We’ll marvel in the dominant overall performances from USA Track & Field and Swimming, winning 31 and 32 medals respectively. about half of them gold and the lion’s share being won by women athletes. We’ll remember that women’s athletes took another step forward in the sporting world towards recognition and respect. We’ll remember the chants and songs sung by these amazing crowds during volleyball, basketball, soccer, track & field, handball and swimming. We’ll remember how the joy of some athletes of just being at Olympic Games trumped any result in any event in which they would have competed. We’ll remember that no one dives better than the Chinese (how do they get in the water so cleanly?). We will especially remember the host nation proudly and fervently sing its national anthem during seven gold medal ceremonies-a record for Brazil during a single Olympics. From Neymar’s tears after the winning penalty kick to secure the gold medal, to Simone Manuel turning around and mouth agape with shock, we’ll remember how much it means.

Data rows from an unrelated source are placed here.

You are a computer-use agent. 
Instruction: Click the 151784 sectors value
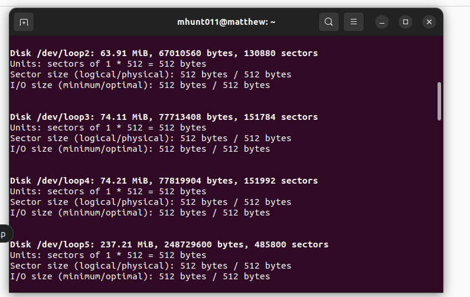point(280,117)
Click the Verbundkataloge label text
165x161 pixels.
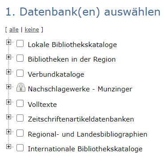56,75
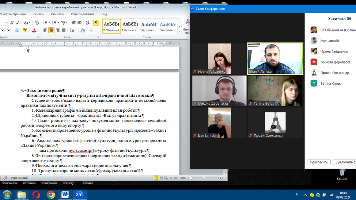This screenshot has height=200, width=356.
Task: Click the grow font size icon
Action: pos(12,23)
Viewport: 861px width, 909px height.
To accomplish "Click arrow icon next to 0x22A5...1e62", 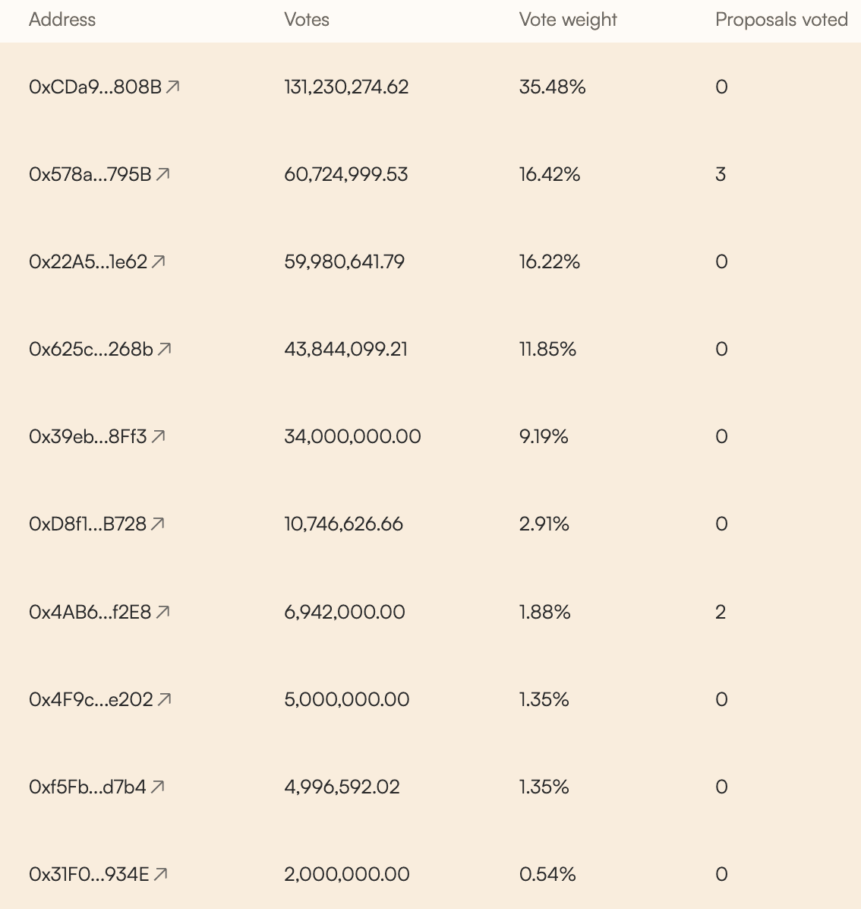I will point(159,261).
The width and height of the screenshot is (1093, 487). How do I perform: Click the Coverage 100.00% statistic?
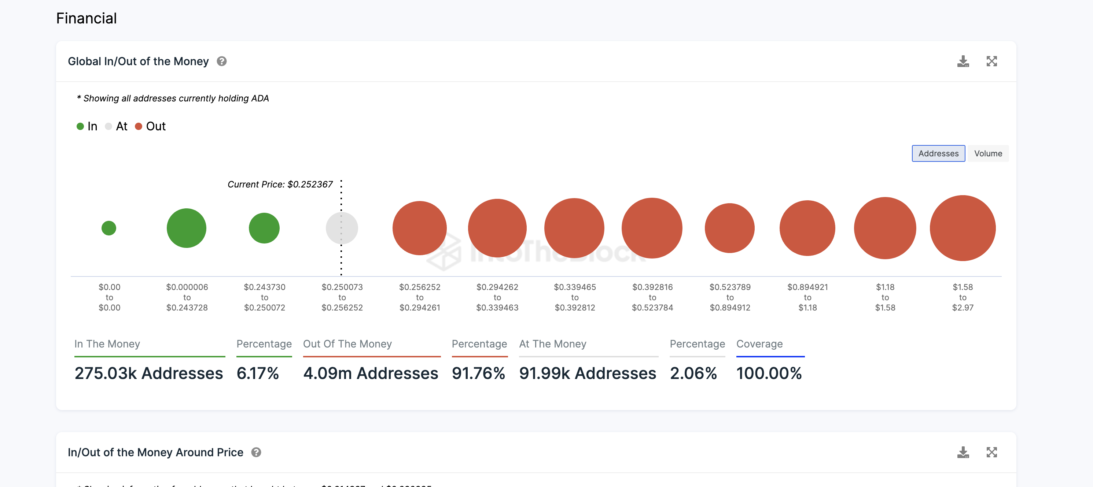coord(768,373)
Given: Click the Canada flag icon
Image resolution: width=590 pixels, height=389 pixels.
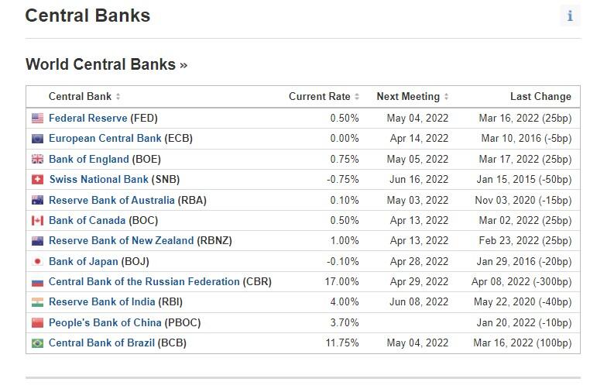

But, most of all what I’ll remember is Rio. Rio-beaten and battered. Brazil, unfairly judged and criticized. Sure-the country of Brazil has massive problems to deal with long after the Games have passed. Political corruption and turmoil is still rife in the country and is in the midst of presidential impeachment that will reverberate not just in Brazil and South America, but the whole world. Income inequality and inequities suffered by the poor and downtrodden will still be a huge issue. Crime and development issues will be a hot topic of debate. But through it all, the Brazilian people, organizers and government put on their best face to welcome the world with open arms. Most of all, there were no major security issues that materialized and no terror attacks.
I’ll remember watching feature pieces on the tourist and historical attractions that made you wish you were there. Everything from the views of surfing, volleyball and relaxing at Copacabana and Ipanema beaches and the trips through the favelas to see true soul of the Brazilian people. To the many views of Sugar Loaf Mountain to the Confeitaria Colombo and Christ the Redeemer, Rio played the part. The athletes are always the stars of the Olympic Games, but Rio played a great supporting part this time around.
So as the torch extinguished in Maracana on Sunday and world said one last goodbye in the form of a carnival type celebration in Rio, we shift towards four years from now in the Land of the Rising Sun. Four years from now, the youth of the world will assemble in Tokyo to provide us with more spectacular competition and memories. They have a lot to live up to considering what Rio endured to provide the Olympics to the world.
As they say in Portuguese, Obrigado (Thank you), Rio. Job Well Done.